All things considered, the session went pretty smoothly—no one was attacked, verbally or otherwise; our friend appeared calm, collected, and smart (though he began by assuring us all, “On the whole, I’d rather be in Philadelphia”), and if even one person in the audience was encouraged, given some hope, it was more than worth it.
Sitting there in my seat, though, listening to almost an hour of tired, offensive, fallacious anti-LGBT arguments, I felt a bit queasy, and then I got mad. Slippery slope arguments? Jokes about women marrying horses? Thinly veiled Freudianism? I watched a brother and sister in Christ speak out of earnest beliefs and I wanted nothing more than to stride down to the front of the room and shake them until they made sense. I didn’t—I stayed in my seat making disapproving noises and actually shaking (that might have also had something to do with the six cups of coffee I had that morning, but still).
I surprised myself—I don’t usually have such strong emotional reactions at public events. I came away from the event with a lot of realizations—that I love being an Episcopalian, that I’m surrounded by a pretty amazing and caring community of Episcopally-minded people here in Hoosier-land, that Freud still gets used by some people outside of literary studies.

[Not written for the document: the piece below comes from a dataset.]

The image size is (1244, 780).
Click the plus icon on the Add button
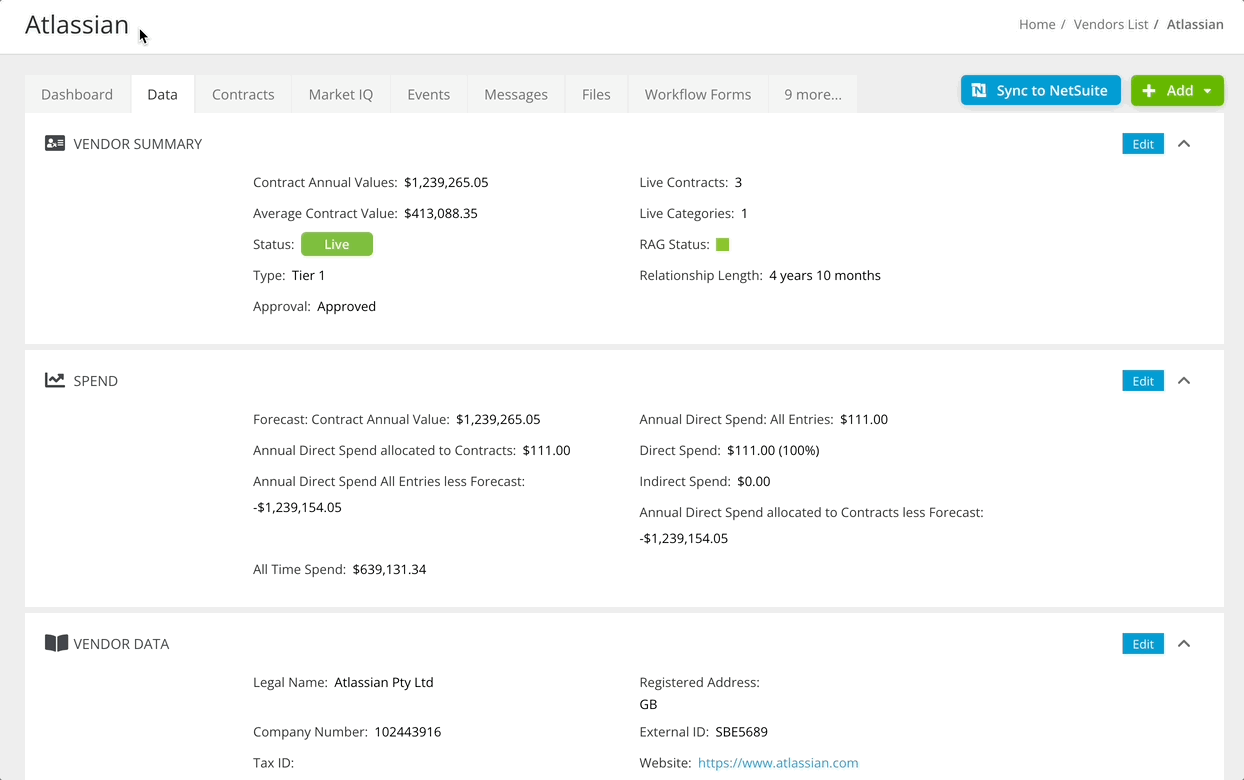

I also learned that I, too, have my goodly human store of hostility and enmity. I, too, have enemies to pray for. Enemies for whom it really is tempting for me to pray not, “Bless and guide them wherever they may be,” but “Would you please knock some sense into them already?!”
This was a timely pre-Lenten realization, and I’ve been trying to use this season of self-examination and penitence to make a conscious effort of praying for my enemies, expecting—needing—more change in me than in them.
Do you pray for your enemies? Why or why not? If so, how has the experience changed you?